1. A heating system for a display panel having a display area, the heating system comprising:

a sensor for sensing a temperature of the display panel;

a temperature controlling device for providing a control signal according to the temperature of the display panel and a predetermined temperature; and

a heating element for heating the display panel according to the control signal,

wherein the heating element is a patterned circuitry disposed on a peripheral region of the display area.

2. The heating system as claimed in claim 1, wherein the sensor outputs an electrical signal corresponding to the temperature of the display panel.

3. The heating system as claimed in claim 2, wherein the temperature controlling device comprises:

a first comparator unit for comparing the electrical signal of the sensor with a first reference value corresponding to a first predetermined temperature.

4. The heating system as claimed in claim 3, wherein the temperature controlling device further comprises:

a second comparator unit for comparing the electrical signal of the sensor with a second reference value corresponding to a second predetermined temperature.

5. The heating system as claimed in claim 4, wherein the provided control signal is altered according to the outputs of the first comparator unit and the second comparator unit.

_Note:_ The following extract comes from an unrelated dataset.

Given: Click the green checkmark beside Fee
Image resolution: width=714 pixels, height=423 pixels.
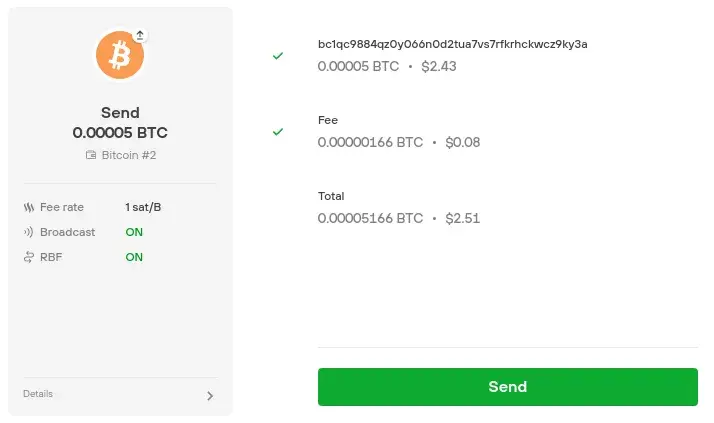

6. The heating system as claimed in claim 4, wherein the first reference value and the second reference value are adjustable.

7. The heating system as claimed in claim 1, wherein the temperature controlling device comprises:

a switch element for conducting the heating element to a power source in response to the control signal.

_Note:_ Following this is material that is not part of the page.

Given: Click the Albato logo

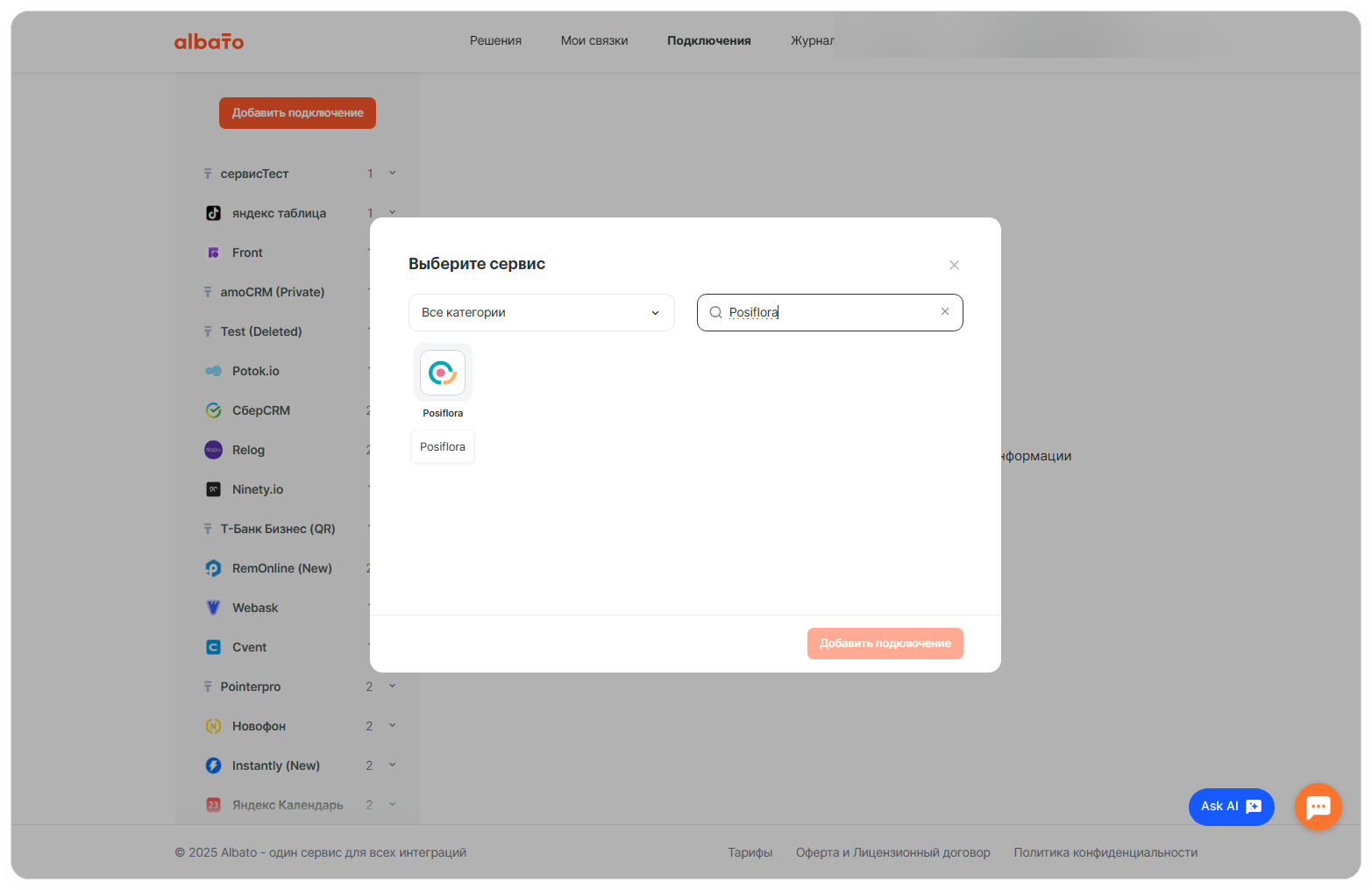Looking at the screenshot, I should (209, 41).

8. The heating system as claimed in claim 1, wherein the patterned circuitry of the heating element comprises a plurality of parallel connected resistors.

9. The heating system as claimed in claim 8, wherein the resistors are implemented by transistors.

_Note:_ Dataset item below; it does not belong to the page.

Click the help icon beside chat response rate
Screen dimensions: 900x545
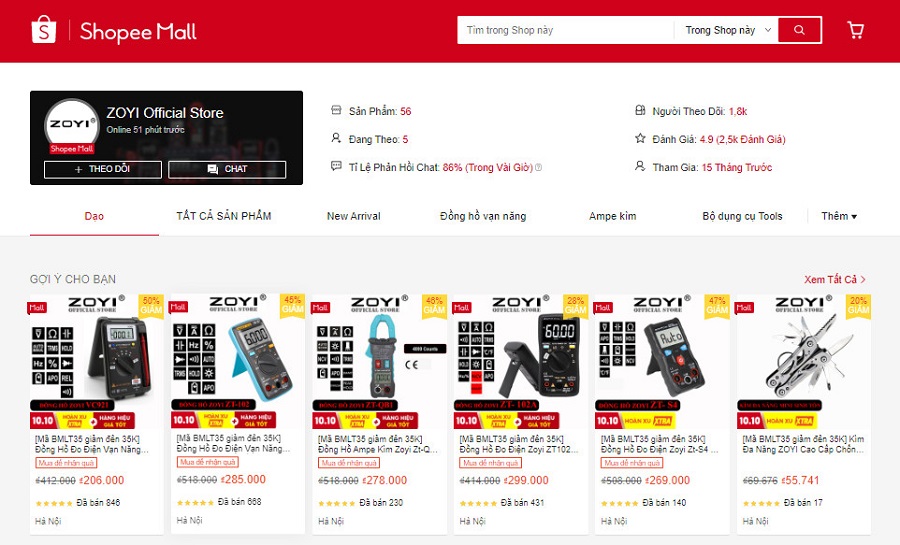pos(538,168)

10. The heating system as claimed in claim 1, wherein the sensor and the patterned circuitry of heating element are formed in a same substrate of the display panel.

11. A display panel having a plurality of pixel cells formed at each intersection of a plurality of scan lines and a plurality of data lines within a display area, the display panel comprising:

a sensor for sensing a temperature of the display panel;

a temperature controlling device for providing a control signal according to the temperature of the display panel and a predetermined temperature; and

a heating element for heating the display panel according to the control signal,

wherein the heating element is a patterned circuitry disposed on the display area.

12. The display panel as claimed in claim 11, wherein the sensor outputs an electrical signal corresponding to the temperature of the display panel.

13. The display panel as claimed in claim 12, wherein the temperature controlling device comprises:

a first comparator unit for comparing the electrical signal of the sensor with a first reference value corresponding to a first predetermined temperature.

14. The display panel as claimed in claim 13, wherein the temperature controlling device further comprises:

a second comparator unit for comparing the electrical signal of the sensor with a second reference value corresponding to a second predetermined temperature.

15. The display panel as claimed in claim 14, wherein the provided control signal is altered according to the outputs of the first comparator unit and second comparator unit.

16. The display panel as claimed in claim 14, wherein the first reference value and the second reference value are adjustable.

17. The display panel as claimed in claim 11, wherein the temperature controlling device comprises:

a switch element for conducting the heating element to a power source in response to the control signal.

18. The display panel as claimed in claim 11, wherein the patterned circuitry of the heating element comprises a plurality of parallel connected resistors.

19. The display panel as claimed in claim 18, wherein the resistors are the scan lines or the data lines.

20. The display panel as claimed in claim 11, wherein the display panel is an LCOS panel.